The research fellow acknowledged however that the country is failing to support innovative initiatives within companies, which is one of the challenges that need to be addressed for Eswatini to achieve its development goals. She said studies have shown that there are low linkages between foreign companies and local small and medium enterprises (SMEs), as well as weak linkages between research and development (R&D) and firms, which therefore leads to low transfer of knowledge and skills.
“SMEs also lack capital investment, so how do we ensure that they benefit from the special economic zones? How are we going to create the necessary linkages to encourage knowledge transfer between FDIs and local SMEs? We need to consider the skills available in the country and how these can support investment. We also need to consider how we can support local firms so that they derive benefit from the SEZs,” suggested Tengetile.
One of the incentives offered to foreign investors (as per the Special Economic Zones Act, 2018) is an exemption from corporate tax for an initial period of 20 years, with subsequent tax charged at 5%. The legislation also allows for unrestricted repatriation of profits by the foreign companies. One participant at the seminar wondered what the justification for a 20-year tax holiday for FDI companies is and how the repatriation of profits by these companies benefits Eswatini.
“Does a 20-year tax exemption make sense though? If these companies do not pay tax for 20 years, who will be paying for the maintenance of the roads and infrastructure they will be using? Besides, 20 years from now the industry would have undergone so many changes, so what benefits do Emaswati and the country derive from such investments?”
Another researcher argued that “we need to think about emphasising industrialisation first, which will then inform the agenda to establish special economic zones such as the science and biotechnology park, to drive innovative ideas and partnerships between local enterprises and foreign investors.”
The researcher noted that the problem in Eswatini is conceptualisation of what the country wants to achieve versus the agenda of foreign direct investors. “Do we understand the kind of skills we have and the knowledge we want to gain as a country? The development agenda should include the development of SMEs,” added the research economist.
So, what needs to be done now considering the huge investments that have already been made into the two SEZs in Eswatini, that is, the Royal Science and Technology Park (RSTP) and King Mswati III International Airport?

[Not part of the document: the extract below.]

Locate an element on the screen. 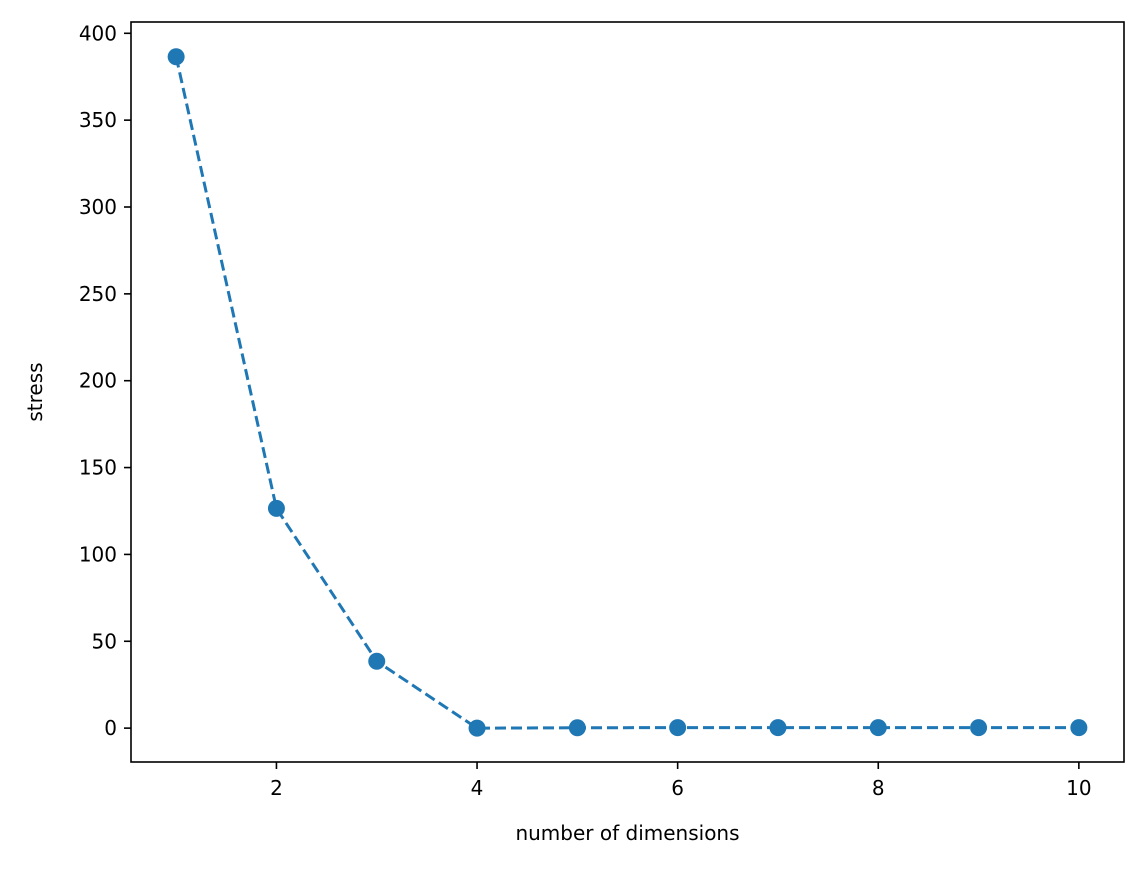 Image resolution: width=1147 pixels, height=869 pixels. y-tick-label: 350 is located at coordinates (98, 120).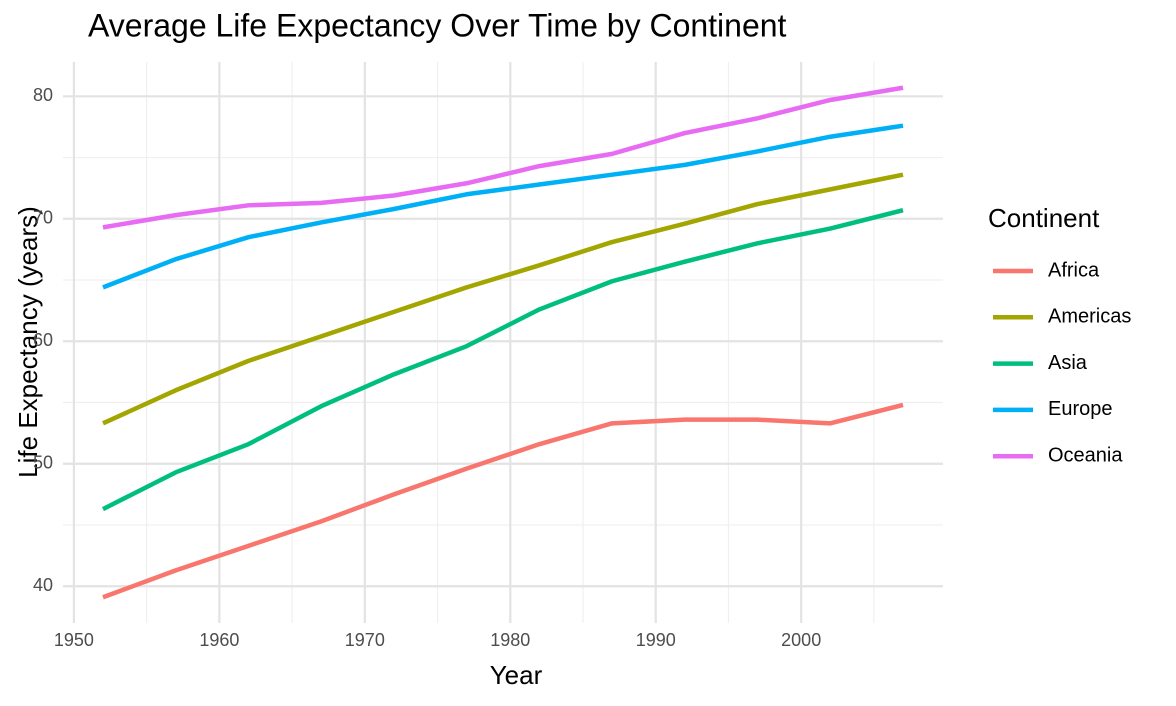  I want to click on y-tick-label: 60, so click(43, 340). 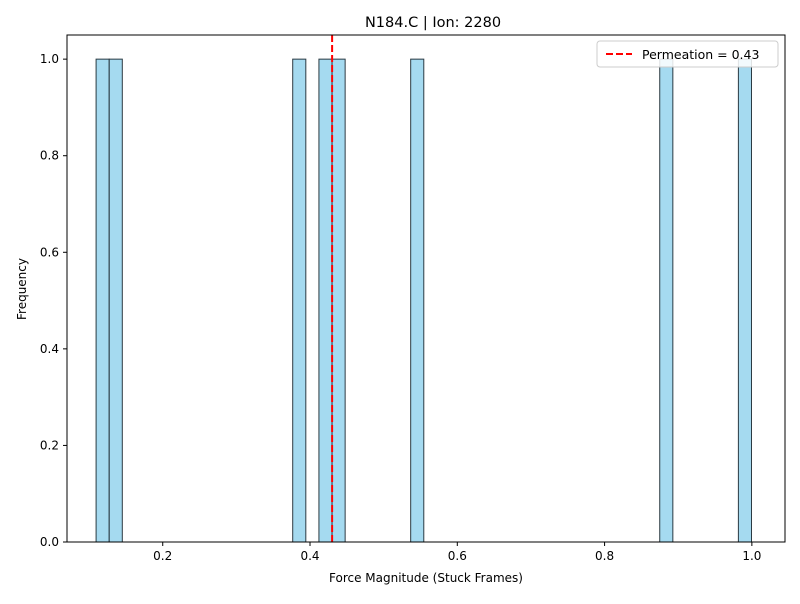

The participants felt there is a need for a total overhaul of mind-sets and the way Emaswati do things. “We should not start from a point of vulnerability where we seem desperate for foreign investment. The country’s policymakers need to understand that FDI does not bring development but rather, development is what attracts FDIs. So, let us focus on developing the local industry first then the rest will follow.”
Adding, Tengetile noted that the sustainability of SEZs requires more than investment in infrastructure. She said there is a need to learn from previous policies to ensure that they address the country’s developmental and economic needs.
“Knowledge is an essential resource for industrial growth, competitiveness and innovation. We need to interrogate what will stimulate incremental or radical innovations, the orientation of domestic or foreign companies, our knowledge suppliers, and how we can support new firm formation and enhance the innovation capabilities of existing companies. We also need to remember that in public policy, ‘A followed by B is not the same as B followed by A’,” she added.